Das Ergebnis aus den USA ist für Frank Schauder insgesamt Anlaß, sich mit der Materie gründlicher zu beschäftigen, vor allem, sich mit den Menschen zu treffen, die im Bereich der Genom-Sequenzierung arbeiten. Viel zu kurz kommt bei uns Deirdre Gribbin, die die DNA als Noten in Kompositionen toben läßt.

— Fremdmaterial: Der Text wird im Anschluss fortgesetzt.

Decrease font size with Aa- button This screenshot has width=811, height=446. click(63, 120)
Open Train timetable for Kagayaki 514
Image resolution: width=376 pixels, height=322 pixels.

Auch Tony Cragg, dessen mäandernde und menschenähnelnden Skulpturen wir aus Wien kennen und der übrigens sieben Jahre lang Rektor der Düsseldorfer Kunstakademie war, kommt zu Wort und schildert seinen künstlerischen Prozeß mit dem Material, das auf der einen Seite seinen eigenen Weg geht, wobei der Künstler die dem Material innewohnenden Kräfte je nach Situation zu zähmen versuchen kann und gestalterische Freiheit immer mit dem Materialeigensinn ringt. Tolle Sätze sagt er im Film. Unheimlich dann, was einem George Church, Professor in Harvard über synthetische Biologie erzählt und wie wir dereinst das Alter einfach durch Verjüngung unserer Gene 'alt' aussehen lassen können – und wieder jung werden oder gleich bleiben.

 

Für Frank Schauder auf jeden Fall machte seine Recherche, auf der er interessante Menschen und Verfahren erlebte, nicht nur einen Weg zurück ins Leben möglich, sondern schuf eine Nähe zu seinem Sohn Leonhard, dem er tröstlich erklärte: „Die DNA gibt Dir die Karte fürs Leben. Was Du daraus machst, ist eine andere Geschichte.“

 

Foto:

Das Bild aus dem Film macht es dem Betrachter leicht. Doch das in Schwarzweiß gehaltene Filmplakat macht nicht die abgesetzten Flüssigkeiten sichtbar, sondern zeigt nur die Flüssigkeit in einem Glas, daher unsere oben erwähnten Assoziationen.